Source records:

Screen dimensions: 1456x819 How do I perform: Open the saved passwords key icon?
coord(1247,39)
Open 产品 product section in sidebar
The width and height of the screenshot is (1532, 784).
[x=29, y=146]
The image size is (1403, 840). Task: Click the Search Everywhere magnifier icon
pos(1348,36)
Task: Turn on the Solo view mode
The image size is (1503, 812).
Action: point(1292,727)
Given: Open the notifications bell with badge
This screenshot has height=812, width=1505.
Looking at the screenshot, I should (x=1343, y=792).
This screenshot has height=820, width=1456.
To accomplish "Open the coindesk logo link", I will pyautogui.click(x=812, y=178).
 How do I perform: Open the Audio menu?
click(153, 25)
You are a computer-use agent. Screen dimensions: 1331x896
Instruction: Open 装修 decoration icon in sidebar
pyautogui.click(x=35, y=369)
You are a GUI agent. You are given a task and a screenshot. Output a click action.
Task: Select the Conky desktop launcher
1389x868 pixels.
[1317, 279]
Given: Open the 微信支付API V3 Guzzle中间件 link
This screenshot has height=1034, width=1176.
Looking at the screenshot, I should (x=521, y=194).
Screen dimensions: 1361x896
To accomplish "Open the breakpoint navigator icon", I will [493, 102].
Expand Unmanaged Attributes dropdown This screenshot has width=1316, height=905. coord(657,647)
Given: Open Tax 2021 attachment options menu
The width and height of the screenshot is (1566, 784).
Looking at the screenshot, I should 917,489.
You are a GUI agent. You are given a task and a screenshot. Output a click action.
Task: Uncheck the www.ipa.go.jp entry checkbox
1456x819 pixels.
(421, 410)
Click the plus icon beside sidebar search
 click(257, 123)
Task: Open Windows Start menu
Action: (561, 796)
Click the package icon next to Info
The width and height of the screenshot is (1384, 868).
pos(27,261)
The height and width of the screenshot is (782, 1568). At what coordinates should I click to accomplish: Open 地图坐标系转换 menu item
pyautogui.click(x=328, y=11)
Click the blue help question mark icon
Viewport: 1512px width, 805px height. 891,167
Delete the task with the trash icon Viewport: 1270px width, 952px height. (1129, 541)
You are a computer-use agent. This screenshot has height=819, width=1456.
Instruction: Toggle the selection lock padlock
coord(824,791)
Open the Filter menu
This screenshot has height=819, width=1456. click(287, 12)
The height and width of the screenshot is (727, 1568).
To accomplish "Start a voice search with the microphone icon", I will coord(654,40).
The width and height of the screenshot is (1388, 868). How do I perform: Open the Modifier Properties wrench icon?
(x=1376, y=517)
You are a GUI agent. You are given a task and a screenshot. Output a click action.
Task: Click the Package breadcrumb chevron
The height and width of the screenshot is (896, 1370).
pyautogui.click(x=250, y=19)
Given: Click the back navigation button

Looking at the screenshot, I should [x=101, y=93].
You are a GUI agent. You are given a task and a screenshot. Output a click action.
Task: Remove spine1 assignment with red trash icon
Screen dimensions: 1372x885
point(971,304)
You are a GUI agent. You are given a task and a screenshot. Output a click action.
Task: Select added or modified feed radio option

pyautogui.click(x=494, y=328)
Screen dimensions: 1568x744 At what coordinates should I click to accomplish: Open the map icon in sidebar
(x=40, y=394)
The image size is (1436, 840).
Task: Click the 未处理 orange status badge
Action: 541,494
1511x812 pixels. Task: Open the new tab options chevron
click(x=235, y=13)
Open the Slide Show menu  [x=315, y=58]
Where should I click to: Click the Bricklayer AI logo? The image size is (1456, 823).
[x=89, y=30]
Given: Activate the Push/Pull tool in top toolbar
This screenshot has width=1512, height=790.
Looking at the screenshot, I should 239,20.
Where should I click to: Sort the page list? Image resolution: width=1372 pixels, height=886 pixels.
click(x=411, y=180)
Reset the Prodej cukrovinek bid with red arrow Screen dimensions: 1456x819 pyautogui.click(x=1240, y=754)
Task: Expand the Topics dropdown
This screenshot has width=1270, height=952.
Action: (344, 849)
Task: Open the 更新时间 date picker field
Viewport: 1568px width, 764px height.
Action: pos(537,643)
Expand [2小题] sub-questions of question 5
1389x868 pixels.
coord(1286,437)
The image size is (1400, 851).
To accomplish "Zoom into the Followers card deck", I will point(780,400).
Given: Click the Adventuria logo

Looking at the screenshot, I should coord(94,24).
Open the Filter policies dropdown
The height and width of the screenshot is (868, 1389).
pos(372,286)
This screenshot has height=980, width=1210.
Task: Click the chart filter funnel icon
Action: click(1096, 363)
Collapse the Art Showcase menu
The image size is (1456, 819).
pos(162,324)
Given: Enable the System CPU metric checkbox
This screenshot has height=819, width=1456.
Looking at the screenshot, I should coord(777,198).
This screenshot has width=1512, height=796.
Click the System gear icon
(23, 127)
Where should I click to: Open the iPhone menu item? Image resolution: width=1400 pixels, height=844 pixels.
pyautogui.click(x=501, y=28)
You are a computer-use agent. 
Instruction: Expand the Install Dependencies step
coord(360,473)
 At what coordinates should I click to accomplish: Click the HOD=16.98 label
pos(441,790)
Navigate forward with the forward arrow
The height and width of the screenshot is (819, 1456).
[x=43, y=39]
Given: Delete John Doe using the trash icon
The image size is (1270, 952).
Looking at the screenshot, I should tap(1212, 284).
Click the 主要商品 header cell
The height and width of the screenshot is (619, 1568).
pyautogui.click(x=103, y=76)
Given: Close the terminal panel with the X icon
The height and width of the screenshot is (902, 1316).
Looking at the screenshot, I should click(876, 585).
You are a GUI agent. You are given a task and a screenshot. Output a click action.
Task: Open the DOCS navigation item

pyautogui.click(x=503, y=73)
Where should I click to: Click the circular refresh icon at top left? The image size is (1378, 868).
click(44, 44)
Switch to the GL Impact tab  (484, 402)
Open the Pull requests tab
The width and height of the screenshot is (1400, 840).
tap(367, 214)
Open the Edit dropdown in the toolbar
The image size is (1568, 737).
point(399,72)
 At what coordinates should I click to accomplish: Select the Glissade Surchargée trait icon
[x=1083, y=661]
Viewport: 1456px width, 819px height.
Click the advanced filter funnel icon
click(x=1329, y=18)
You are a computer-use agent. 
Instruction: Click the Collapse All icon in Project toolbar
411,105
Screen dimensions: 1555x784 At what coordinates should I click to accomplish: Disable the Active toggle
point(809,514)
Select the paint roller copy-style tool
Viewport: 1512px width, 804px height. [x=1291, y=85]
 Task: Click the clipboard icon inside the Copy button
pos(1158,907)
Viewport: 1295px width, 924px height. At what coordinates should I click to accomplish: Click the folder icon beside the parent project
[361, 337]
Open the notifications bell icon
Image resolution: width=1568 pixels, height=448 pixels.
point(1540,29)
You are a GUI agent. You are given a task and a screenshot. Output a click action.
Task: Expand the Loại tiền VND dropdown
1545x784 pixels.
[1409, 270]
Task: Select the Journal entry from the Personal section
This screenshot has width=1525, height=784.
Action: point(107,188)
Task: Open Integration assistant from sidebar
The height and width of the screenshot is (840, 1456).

Problem requirements: Without altering a single word, set down all the entries again.

Response for this exercise:
Screen dimensions: 1456x819 How do I perform: Open the saved passwords key icon?
coord(1247,39)
Open 产品 product section in sidebar
The width and height of the screenshot is (1532, 784).
[x=29, y=146]
The image size is (1403, 840). Task: Click the Search Everywhere magnifier icon
pos(1348,36)
Task: Turn on the Solo view mode
The image size is (1503, 812).
Action: point(1292,727)
Given: Open the notifications bell with badge
This screenshot has height=812, width=1505.
Looking at the screenshot, I should (x=1343, y=792).
This screenshot has height=820, width=1456.
To accomplish "Open the coindesk logo link", I will pyautogui.click(x=812, y=178).
 How do I perform: Open the Audio menu?
click(153, 25)
You are a computer-use agent. Screen dimensions: 1331x896
Instruction: Open 装修 decoration icon in sidebar
pyautogui.click(x=35, y=369)
You are a GUI agent. You are given a task and a screenshot. Output a click action.
Task: Select the Conky desktop launcher
1389x868 pixels.
[1317, 279]
Given: Open the 微信支付API V3 Guzzle中间件 link
This screenshot has height=1034, width=1176.
Looking at the screenshot, I should (x=521, y=194).
Screen dimensions: 1361x896
To accomplish "Open the breakpoint navigator icon", I will [493, 102].
Expand Unmanaged Attributes dropdown This screenshot has width=1316, height=905. coord(657,647)
Given: Open Tax 2021 attachment options menu
The width and height of the screenshot is (1566, 784).
Looking at the screenshot, I should 917,489.
You are a GUI agent. You are given a task and a screenshot. Output a click action.
Task: Uncheck the www.ipa.go.jp entry checkbox
1456x819 pixels.
(421, 410)
Click the plus icon beside sidebar search
 click(257, 123)
Task: Open Windows Start menu
Action: (561, 796)
Click the package icon next to Info
The width and height of the screenshot is (1384, 868).
pos(27,261)
The height and width of the screenshot is (782, 1568). At what coordinates should I click to accomplish: Open 地图坐标系转换 menu item
pyautogui.click(x=328, y=11)
Click the blue help question mark icon
Viewport: 1512px width, 805px height. 891,167
Delete the task with the trash icon Viewport: 1270px width, 952px height. (1129, 541)
You are a computer-use agent. This screenshot has height=819, width=1456.
Instruction: Toggle the selection lock padlock
coord(824,791)
Open the Filter menu
This screenshot has height=819, width=1456. click(287, 12)
The height and width of the screenshot is (727, 1568).
To accomplish "Start a voice search with the microphone icon", I will coord(654,40).
The width and height of the screenshot is (1388, 868). How do I perform: Open the Modifier Properties wrench icon?
(x=1376, y=517)
You are a GUI agent. You are given a task and a screenshot. Output a click action.
Task: Click the Package breadcrumb chevron
The height and width of the screenshot is (896, 1370).
pyautogui.click(x=250, y=19)
Given: Click the back navigation button

Looking at the screenshot, I should [x=101, y=93].
You are a GUI agent. You are given a task and a screenshot. Output a click action.
Task: Remove spine1 assignment with red trash icon
Screen dimensions: 1372x885
point(971,304)
You are a GUI agent. You are given a task and a screenshot. Output a click action.
Task: Select added or modified feed radio option

pyautogui.click(x=494, y=328)
Screen dimensions: 1568x744 At what coordinates should I click to accomplish: Open the map icon in sidebar
(x=40, y=394)
The image size is (1436, 840).
Task: Click the 未处理 orange status badge
Action: 541,494
1511x812 pixels. Task: Open the new tab options chevron
click(x=235, y=13)
Open the Slide Show menu  [x=315, y=58]
Where should I click to: Click the Bricklayer AI logo? The image size is (1456, 823).
[x=89, y=30]
Given: Activate the Push/Pull tool in top toolbar
This screenshot has width=1512, height=790.
Looking at the screenshot, I should 239,20.
Where should I click to: Sort the page list? Image resolution: width=1372 pixels, height=886 pixels.
click(x=411, y=180)
Reset the Prodej cukrovinek bid with red arrow Screen dimensions: 1456x819 pyautogui.click(x=1240, y=754)
Task: Expand the Topics dropdown
This screenshot has width=1270, height=952.
Action: (344, 849)
Task: Open the 更新时间 date picker field
Viewport: 1568px width, 764px height.
Action: pos(537,643)
Expand [2小题] sub-questions of question 5
1389x868 pixels.
coord(1286,437)
The image size is (1400, 851).
To accomplish "Zoom into the Followers card deck", I will point(780,400).
Given: Click the Adventuria logo

Looking at the screenshot, I should coord(94,24).
Open the Filter policies dropdown
The height and width of the screenshot is (868, 1389).
pos(372,286)
This screenshot has height=980, width=1210.
Task: Click the chart filter funnel icon
Action: click(1096, 363)
Collapse the Art Showcase menu
The image size is (1456, 819).
pos(162,324)
Given: Enable the System CPU metric checkbox
This screenshot has height=819, width=1456.
Looking at the screenshot, I should coord(777,198).
This screenshot has width=1512, height=796.
Click the System gear icon
(23, 127)
Where should I click to: Open the iPhone menu item? Image resolution: width=1400 pixels, height=844 pixels.
pyautogui.click(x=501, y=28)
You are a computer-use agent. 
Instruction: Expand the Install Dependencies step
coord(360,473)
 At what coordinates should I click to accomplish: Click the HOD=16.98 label
pos(441,790)
Navigate forward with the forward arrow
The height and width of the screenshot is (819, 1456).
[x=43, y=39]
Given: Delete John Doe using the trash icon
The image size is (1270, 952).
Looking at the screenshot, I should tap(1212, 284).
Click the 主要商品 header cell
The height and width of the screenshot is (619, 1568).
pyautogui.click(x=103, y=76)
Given: Close the terminal panel with the X icon
The height and width of the screenshot is (902, 1316).
Looking at the screenshot, I should click(876, 585).
You are a GUI agent. You are given a task and a screenshot. Output a click action.
Task: Open the DOCS navigation item

pyautogui.click(x=503, y=73)
Where should I click to: Click the circular refresh icon at top left? The image size is (1378, 868).
click(44, 44)
Switch to the GL Impact tab  (484, 402)
Open the Pull requests tab
The width and height of the screenshot is (1400, 840).
tap(367, 214)
Open the Edit dropdown in the toolbar
The image size is (1568, 737).
point(399,72)
 At what coordinates should I click to accomplish: Select the Glissade Surchargée trait icon
[x=1083, y=661]
Viewport: 1456px width, 819px height.
Click the advanced filter funnel icon
click(x=1329, y=18)
You are a computer-use agent. 
Instruction: Click the Collapse All icon in Project toolbar
411,105
Screen dimensions: 1555x784 At what coordinates should I click to accomplish: Disable the Active toggle
point(809,514)
Select the paint roller copy-style tool
Viewport: 1512px width, 804px height. [x=1291, y=85]
 Task: Click the clipboard icon inside the Copy button
pos(1158,907)
Viewport: 1295px width, 924px height. At what coordinates should I click to accomplish: Click the folder icon beside the parent project
[361, 337]
Open the notifications bell icon
Image resolution: width=1568 pixels, height=448 pixels.
point(1540,29)
You are a GUI agent. You are given a task and a screenshot. Output a click action.
Task: Expand the Loại tiền VND dropdown
1545x784 pixels.
[1409, 270]
Task: Select the Journal entry from the Personal section
This screenshot has width=1525, height=784.
Action: point(107,188)
Task: Open Integration assistant from sidebar
The height and width of the screenshot is (840, 1456).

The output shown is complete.